» **TRY IT**
Although the data below holds other lines too, output only those from the line with "Click the FK Akhmat club logo" up to and including the line with "Task: Click the Windows-onderdelen", exactly as they appear.

» **DATA FOR THIS EXERCISE**
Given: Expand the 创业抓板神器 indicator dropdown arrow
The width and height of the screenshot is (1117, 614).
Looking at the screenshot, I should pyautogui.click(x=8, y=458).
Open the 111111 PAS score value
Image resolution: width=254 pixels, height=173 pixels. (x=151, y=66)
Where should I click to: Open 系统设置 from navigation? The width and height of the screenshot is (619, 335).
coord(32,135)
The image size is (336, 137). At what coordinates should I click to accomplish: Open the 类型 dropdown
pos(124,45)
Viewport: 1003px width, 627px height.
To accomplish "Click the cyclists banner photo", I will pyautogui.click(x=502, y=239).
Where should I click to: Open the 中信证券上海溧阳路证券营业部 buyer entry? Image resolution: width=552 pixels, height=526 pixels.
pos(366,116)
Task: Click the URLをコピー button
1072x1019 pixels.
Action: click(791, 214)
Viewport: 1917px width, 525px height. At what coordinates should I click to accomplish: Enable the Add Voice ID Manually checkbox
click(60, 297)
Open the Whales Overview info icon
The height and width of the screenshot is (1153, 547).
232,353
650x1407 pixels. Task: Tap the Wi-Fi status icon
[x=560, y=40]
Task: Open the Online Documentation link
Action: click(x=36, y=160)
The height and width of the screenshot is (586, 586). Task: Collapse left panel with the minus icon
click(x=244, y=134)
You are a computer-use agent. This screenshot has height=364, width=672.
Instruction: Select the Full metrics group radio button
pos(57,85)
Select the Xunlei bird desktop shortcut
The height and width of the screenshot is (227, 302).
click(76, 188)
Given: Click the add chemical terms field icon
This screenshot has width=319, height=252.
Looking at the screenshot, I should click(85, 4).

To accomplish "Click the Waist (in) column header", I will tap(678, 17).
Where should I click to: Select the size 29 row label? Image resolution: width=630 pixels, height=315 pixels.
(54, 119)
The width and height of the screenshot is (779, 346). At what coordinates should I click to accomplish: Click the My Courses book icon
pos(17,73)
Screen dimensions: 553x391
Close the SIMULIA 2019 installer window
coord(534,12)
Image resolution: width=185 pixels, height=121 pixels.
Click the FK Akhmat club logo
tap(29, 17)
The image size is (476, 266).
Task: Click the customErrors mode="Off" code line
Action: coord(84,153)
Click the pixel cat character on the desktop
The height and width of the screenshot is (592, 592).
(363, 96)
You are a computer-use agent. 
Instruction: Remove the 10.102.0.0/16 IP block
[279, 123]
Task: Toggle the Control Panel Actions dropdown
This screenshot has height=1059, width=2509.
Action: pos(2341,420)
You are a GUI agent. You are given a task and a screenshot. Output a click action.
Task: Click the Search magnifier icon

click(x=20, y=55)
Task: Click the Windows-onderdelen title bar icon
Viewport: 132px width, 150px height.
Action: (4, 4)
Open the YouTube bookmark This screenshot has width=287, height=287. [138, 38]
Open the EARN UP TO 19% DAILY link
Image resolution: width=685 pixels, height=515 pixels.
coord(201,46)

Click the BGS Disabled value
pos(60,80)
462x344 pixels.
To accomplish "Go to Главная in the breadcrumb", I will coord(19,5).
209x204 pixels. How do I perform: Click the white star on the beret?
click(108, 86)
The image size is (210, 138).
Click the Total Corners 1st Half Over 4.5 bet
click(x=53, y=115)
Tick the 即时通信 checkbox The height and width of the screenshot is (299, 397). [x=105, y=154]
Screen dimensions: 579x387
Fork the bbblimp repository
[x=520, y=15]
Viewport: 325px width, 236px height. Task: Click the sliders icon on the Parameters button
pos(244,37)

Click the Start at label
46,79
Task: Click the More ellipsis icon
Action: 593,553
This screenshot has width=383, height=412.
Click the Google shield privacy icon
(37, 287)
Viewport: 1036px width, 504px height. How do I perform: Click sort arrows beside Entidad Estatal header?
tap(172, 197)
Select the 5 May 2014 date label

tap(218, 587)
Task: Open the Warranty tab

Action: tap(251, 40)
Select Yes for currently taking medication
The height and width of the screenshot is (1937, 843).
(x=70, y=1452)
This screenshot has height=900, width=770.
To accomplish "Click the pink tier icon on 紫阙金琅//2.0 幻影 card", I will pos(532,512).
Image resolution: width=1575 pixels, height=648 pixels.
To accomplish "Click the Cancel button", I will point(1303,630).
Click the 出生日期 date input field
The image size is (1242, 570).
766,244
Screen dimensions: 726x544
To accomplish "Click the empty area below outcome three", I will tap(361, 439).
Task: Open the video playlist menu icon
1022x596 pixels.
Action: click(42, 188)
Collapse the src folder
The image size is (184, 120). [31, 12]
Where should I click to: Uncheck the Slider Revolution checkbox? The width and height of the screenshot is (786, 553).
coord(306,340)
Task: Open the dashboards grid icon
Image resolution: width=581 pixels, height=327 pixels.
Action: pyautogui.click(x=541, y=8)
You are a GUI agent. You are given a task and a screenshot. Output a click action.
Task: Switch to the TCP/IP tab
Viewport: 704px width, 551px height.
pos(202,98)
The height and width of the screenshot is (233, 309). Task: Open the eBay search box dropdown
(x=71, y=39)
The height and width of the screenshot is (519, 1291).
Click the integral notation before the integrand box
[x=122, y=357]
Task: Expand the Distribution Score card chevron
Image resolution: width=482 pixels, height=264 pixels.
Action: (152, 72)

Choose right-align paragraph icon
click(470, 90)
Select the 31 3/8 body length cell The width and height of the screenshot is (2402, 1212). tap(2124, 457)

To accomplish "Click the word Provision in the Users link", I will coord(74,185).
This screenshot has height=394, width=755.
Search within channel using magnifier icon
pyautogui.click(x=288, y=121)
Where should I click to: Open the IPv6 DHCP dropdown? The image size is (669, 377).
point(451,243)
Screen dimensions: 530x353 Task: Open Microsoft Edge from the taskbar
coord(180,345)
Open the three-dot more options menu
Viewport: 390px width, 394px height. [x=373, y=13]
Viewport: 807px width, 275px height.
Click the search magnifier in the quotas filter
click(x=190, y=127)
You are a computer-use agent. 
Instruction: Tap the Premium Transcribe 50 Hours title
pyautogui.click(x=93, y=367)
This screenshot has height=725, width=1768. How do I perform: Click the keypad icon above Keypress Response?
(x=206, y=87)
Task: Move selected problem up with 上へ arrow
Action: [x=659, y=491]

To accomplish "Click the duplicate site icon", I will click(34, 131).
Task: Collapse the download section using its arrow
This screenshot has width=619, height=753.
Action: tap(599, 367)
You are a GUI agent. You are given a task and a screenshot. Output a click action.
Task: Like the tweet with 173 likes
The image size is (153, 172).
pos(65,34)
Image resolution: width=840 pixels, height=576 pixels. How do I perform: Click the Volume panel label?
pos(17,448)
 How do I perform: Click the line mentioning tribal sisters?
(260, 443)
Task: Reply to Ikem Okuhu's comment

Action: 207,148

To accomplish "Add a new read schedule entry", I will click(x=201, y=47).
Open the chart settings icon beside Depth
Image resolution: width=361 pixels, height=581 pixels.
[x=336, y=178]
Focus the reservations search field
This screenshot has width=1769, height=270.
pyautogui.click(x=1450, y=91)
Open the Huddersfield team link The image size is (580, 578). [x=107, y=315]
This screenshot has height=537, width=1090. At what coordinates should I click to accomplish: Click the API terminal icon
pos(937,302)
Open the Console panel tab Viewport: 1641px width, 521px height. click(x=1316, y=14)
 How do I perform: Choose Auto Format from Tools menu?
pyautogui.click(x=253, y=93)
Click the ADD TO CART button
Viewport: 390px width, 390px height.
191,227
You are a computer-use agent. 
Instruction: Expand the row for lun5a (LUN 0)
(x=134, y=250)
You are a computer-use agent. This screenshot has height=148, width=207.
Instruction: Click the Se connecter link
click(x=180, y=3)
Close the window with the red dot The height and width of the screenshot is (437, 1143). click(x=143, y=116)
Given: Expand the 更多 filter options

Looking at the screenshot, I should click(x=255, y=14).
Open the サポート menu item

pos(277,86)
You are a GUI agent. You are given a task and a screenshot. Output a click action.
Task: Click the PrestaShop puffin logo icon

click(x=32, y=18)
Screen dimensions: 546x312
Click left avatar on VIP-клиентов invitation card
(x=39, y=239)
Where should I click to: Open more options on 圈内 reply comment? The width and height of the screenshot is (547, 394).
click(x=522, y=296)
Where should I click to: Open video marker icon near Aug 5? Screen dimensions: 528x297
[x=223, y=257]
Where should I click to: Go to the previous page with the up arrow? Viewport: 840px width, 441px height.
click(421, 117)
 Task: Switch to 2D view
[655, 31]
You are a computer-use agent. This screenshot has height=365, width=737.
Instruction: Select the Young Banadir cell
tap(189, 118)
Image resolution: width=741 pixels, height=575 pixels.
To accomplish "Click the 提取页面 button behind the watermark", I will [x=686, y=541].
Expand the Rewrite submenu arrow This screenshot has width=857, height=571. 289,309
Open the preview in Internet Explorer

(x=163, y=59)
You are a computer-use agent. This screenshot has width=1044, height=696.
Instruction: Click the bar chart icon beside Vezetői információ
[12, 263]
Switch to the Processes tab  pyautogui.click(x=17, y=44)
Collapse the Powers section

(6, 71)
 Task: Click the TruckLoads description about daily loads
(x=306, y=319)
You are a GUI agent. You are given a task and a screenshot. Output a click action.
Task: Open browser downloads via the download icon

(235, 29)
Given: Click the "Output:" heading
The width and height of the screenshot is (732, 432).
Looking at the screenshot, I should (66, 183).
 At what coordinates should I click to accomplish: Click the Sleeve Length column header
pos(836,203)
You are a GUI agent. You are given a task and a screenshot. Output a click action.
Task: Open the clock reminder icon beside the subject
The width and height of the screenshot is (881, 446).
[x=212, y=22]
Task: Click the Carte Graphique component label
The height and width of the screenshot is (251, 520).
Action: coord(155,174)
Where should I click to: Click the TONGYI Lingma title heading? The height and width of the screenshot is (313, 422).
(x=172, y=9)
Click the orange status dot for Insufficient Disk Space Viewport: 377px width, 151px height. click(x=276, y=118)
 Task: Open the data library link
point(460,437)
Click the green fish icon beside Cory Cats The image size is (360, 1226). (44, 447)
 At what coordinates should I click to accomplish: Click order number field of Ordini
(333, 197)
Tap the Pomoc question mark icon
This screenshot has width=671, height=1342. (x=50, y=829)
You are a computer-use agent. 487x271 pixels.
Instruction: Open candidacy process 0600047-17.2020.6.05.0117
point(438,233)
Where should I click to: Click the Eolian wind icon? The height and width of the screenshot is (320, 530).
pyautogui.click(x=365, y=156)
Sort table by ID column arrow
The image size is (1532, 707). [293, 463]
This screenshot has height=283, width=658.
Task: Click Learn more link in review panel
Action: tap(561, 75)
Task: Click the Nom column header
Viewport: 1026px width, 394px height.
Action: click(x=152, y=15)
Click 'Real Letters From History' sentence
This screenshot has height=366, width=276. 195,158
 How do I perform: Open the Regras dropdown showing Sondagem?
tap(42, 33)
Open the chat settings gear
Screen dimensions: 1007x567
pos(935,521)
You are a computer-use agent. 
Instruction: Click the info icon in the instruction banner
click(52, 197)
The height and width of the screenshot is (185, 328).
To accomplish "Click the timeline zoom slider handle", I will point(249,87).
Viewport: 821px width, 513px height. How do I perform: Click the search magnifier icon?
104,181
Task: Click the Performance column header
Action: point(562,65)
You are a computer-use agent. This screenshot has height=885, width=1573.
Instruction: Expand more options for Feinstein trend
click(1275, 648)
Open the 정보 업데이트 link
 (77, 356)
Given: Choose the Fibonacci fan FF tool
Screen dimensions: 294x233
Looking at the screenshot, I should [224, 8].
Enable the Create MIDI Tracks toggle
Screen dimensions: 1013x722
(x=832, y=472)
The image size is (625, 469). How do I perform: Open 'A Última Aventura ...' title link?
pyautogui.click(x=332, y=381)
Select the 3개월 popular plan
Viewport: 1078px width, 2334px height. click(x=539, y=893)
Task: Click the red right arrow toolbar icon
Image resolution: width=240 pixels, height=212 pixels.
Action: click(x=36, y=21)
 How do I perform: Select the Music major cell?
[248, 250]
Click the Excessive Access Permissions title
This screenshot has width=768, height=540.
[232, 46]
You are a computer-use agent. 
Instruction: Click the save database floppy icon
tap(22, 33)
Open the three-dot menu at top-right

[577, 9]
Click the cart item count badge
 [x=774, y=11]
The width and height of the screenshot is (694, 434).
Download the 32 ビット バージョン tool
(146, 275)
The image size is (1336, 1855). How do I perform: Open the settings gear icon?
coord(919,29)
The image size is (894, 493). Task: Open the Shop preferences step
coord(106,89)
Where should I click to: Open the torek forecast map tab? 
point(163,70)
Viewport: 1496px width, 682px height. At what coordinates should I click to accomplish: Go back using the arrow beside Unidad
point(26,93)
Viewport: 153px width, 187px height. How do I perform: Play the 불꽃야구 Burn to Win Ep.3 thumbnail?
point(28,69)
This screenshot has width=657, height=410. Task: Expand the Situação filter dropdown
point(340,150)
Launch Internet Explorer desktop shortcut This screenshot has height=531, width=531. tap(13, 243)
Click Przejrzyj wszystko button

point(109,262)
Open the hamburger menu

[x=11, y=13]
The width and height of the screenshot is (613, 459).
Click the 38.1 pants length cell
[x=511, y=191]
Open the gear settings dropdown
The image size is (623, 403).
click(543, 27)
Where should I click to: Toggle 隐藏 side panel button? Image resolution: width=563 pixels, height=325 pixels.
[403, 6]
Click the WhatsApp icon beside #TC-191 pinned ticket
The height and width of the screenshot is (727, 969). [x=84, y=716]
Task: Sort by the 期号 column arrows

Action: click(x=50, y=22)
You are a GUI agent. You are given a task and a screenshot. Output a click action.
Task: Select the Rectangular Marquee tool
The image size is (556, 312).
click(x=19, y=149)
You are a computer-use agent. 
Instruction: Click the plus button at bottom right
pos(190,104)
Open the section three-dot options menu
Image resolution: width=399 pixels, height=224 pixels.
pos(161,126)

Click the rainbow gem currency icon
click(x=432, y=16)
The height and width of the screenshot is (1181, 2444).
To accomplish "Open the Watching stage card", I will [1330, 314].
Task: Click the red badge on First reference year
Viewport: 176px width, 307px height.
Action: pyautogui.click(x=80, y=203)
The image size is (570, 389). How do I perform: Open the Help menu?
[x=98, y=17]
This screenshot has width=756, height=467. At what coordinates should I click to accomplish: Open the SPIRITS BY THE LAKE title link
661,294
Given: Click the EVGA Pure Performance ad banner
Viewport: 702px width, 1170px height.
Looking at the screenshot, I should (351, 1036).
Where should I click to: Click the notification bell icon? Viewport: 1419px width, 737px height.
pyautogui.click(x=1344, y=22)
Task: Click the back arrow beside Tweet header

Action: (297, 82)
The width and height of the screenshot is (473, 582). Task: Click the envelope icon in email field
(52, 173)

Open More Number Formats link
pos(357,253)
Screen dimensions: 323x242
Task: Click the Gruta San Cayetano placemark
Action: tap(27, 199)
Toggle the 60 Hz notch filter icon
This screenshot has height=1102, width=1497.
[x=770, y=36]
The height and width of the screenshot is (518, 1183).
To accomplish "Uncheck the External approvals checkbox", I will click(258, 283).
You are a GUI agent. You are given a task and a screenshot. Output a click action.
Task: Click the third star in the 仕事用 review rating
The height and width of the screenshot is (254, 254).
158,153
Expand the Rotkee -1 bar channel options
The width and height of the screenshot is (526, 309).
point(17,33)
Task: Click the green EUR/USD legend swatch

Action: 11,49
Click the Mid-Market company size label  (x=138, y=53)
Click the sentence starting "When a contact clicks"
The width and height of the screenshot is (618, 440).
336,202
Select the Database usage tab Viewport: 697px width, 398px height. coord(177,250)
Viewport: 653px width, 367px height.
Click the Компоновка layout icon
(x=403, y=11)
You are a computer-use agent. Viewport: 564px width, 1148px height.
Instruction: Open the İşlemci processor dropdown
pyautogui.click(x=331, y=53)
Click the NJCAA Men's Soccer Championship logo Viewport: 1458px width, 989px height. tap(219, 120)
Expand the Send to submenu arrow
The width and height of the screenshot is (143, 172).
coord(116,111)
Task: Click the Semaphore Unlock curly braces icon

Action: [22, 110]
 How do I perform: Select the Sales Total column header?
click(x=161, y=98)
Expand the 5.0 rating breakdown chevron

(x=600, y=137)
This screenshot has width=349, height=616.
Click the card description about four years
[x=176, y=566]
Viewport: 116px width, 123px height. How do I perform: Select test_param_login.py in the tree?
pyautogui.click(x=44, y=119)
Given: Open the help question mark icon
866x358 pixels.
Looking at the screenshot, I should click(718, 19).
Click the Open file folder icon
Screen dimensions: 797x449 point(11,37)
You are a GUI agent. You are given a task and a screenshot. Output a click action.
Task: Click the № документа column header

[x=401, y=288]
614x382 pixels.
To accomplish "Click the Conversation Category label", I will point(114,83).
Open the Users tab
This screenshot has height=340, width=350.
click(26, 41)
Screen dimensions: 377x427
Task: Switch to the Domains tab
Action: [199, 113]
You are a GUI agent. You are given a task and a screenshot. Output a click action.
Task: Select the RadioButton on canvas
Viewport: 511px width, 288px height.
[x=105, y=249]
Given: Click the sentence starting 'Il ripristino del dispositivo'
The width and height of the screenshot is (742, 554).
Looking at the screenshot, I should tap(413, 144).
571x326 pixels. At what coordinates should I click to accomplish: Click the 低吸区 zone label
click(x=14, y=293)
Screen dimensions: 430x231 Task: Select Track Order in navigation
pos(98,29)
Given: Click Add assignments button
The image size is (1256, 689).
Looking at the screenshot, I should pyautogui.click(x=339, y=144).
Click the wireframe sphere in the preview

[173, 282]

» **COMPLETED EXERCISE**
Click the FK Akhmat club logo
tap(29, 17)
The image size is (476, 266).
Task: Click the customErrors mode="Off" code line
Action: coord(84,153)
Click the pixel cat character on the desktop
The height and width of the screenshot is (592, 592).
(363, 96)
You are a computer-use agent. 
Instruction: Remove the 10.102.0.0/16 IP block
[279, 123]
Task: Toggle the Control Panel Actions dropdown
This screenshot has height=1059, width=2509.
Action: pos(2341,420)
You are a GUI agent. You are given a task and a screenshot. Output a click action.
Task: Click the Search magnifier icon

click(x=20, y=55)
Task: Click the Windows-onderdelen title bar icon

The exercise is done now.